There were not quite simultaneous parties in London--in a dark West End pub, and in Sunnyvale--at Yahoo's HQ. YUI has fostered a dedicated, generous community of developers helping each other out and contributing knowledge and code to the project. The Sunnyvale party celebrated some of the heroes of this far-flung community. You'll find ample coverage on the YUI blog (thanks Eric!) and more good stuff on the Y! Developer Network blog.
Christian Heilmann is a Yahoo technology evangelist based in the U.K -- Christian started warming up for the festivities a week earlier, with a talk he delivered at GeekUp Leeds, a grassroots gathering of web developers in the north west of England.
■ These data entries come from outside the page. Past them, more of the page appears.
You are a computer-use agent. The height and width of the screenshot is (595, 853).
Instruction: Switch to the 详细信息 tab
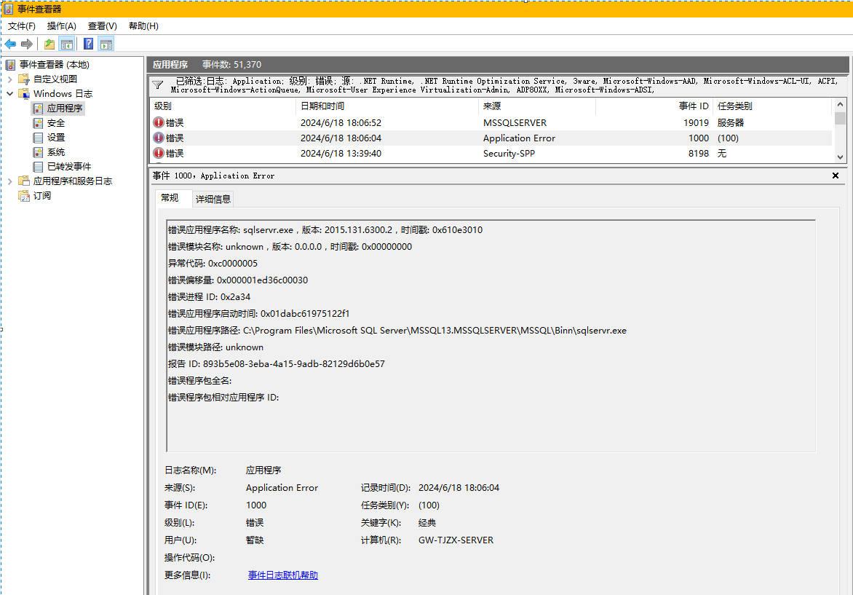pyautogui.click(x=213, y=199)
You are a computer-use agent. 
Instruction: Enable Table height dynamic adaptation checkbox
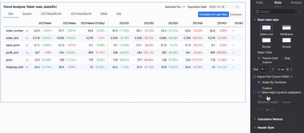[255, 92]
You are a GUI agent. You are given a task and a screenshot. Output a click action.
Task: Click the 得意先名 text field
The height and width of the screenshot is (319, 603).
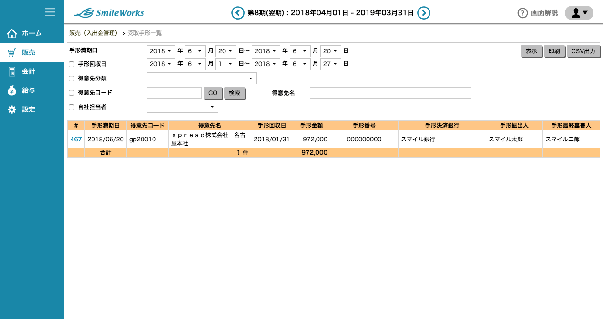pyautogui.click(x=390, y=93)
Christian's presentation takes a head-on approach to YUI's terrible twos with a compelling answer to the question, "Why the YUI?" (or furthermore, "why any library"). Watch for yourself:
You can follow along with the presentation, Y the YUI? over at slideshare.net.
Big thanks to Dominic Hodgson, and the folks from NorthCast, who documented Christian's presentation at Geekup Leeds, at the Old Broadcasting House, and gave us permission to distribute their video by embedding it here.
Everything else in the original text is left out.